A mysterious mass of material has been spotted by researchers under the surface of the Moon. The mass is located under a crater in the Moon’s South Pole-Aitken basin, and researchers believe it could be metallic remnants from the asteroid that caused the crater in the first place.

According to researchers, the anomaly has a mass of 2.18 × 10^18 kilograms and is buried 300 km under the Moon's surface.

"Imagine taking a pile of metal five times larger than the Big Island of Hawaii and burying it underground," Peter James, lead study author of the study from Baylor University, said in a statement. "That's roughly how much unexpected mass we detected."

The researchers have two theories: the first is that the mass is metal from an asteroid that crashed into the Moon, forming the Aitken basin.

In addition to the number of "cold traps" of ice-water confirmed by the Chandrayaan-1 mission and studied by robotic probes in the Moon's South Pole, there are also regions that have a magnetized crust. This, according to researchers, is an anomaly that exists on the surface because of metallic remnants dislodged from the core of the massive impact that formed the South Pole-Aitken (SPA) basin.

The researchers in the present study analyzed data from NASA’s Gravity Recovery and Interior Laboratory (GRAIL) mission. While they are unsure where the asteroid came from or even if it was an asteroid that created the crater at all, they are sure that the mass is sitting in the upper mantle of the Moon, and hasn't sunken to the core.

"We did the math and showed that a sufficiently dispersed core of the asteroid that made the impact could remain suspended in the Moon’s mantle until the present day, rather than sinking to the Moon’s core”, said James.

The second theory is that the mass is a concentration of dense oxides leftover from the last stage of what scientists call the lunar magma ocean crystallization.
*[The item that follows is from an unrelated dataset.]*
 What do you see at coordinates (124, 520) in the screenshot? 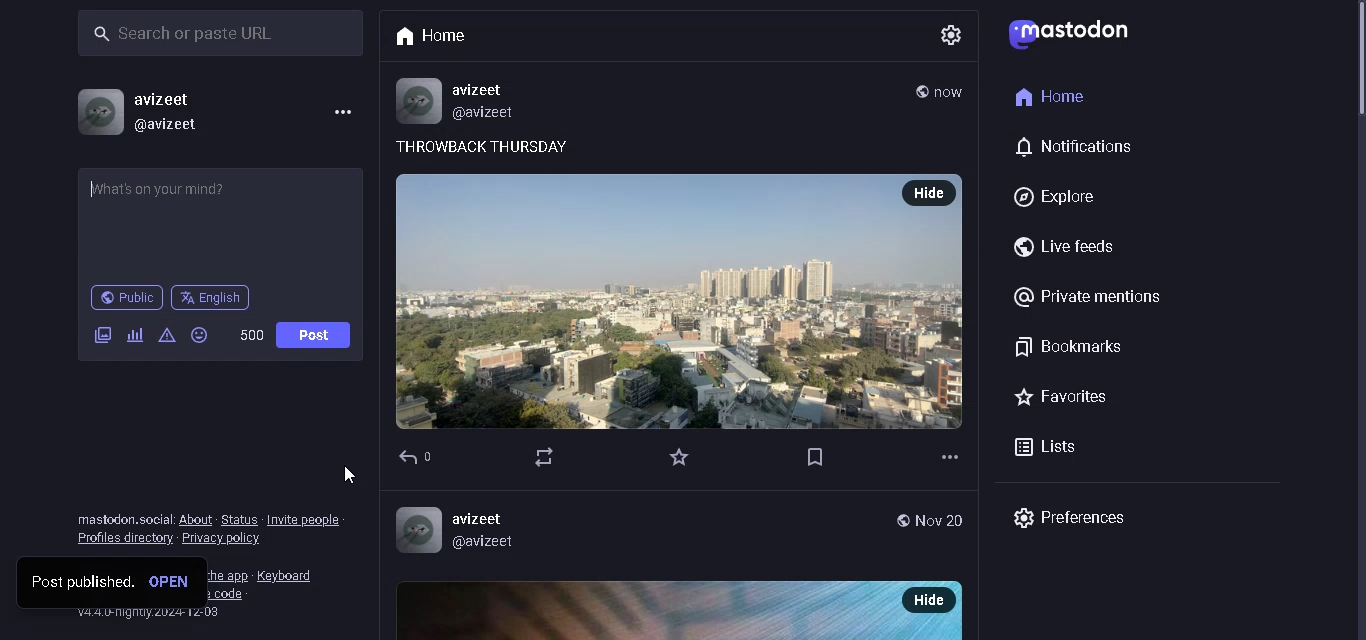
I see `text` at bounding box center [124, 520].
Scientists believe that a large portion of the Moon was once an ocean of molten, lunar magma. This magma ocean, which is thought to have existed 70 million years after the solar system was formed, gradually crystallized to the solid, grainy rock that resembles the Moon today over the next 200 million years.

The South Pole-Aitken basin is a giant impact structure, oval in shape with its outer rim roughly 2,000 km in length. The crater is several kilometres deep but cannot be seen from Earth because it is located in the far side of the Moon, which is permanently turned away from Earth for astronomers and telescopes to study.

A wide-angle camera mosaic of the lunar South Pole region captured by the LRO ~600 km wide. Image credit: NASA/Arizona State University

A wide-angle camera mosaic of the lunar South Pole region captured by the LRO ~600 km wide. Image credit: NASA/Arizona State University

While there have been many craters that have formed due to asteroid impacts over time, none are as well-preserved as the Aitken basin, which is thought to have been formed four billion years ago.

The discovery was made by researchers from Baylor University and the findings have been published in the journal Advancing Earth and Space Science, titled 'Deep Structure of the Lunar South Pole‐Aitken Basin'.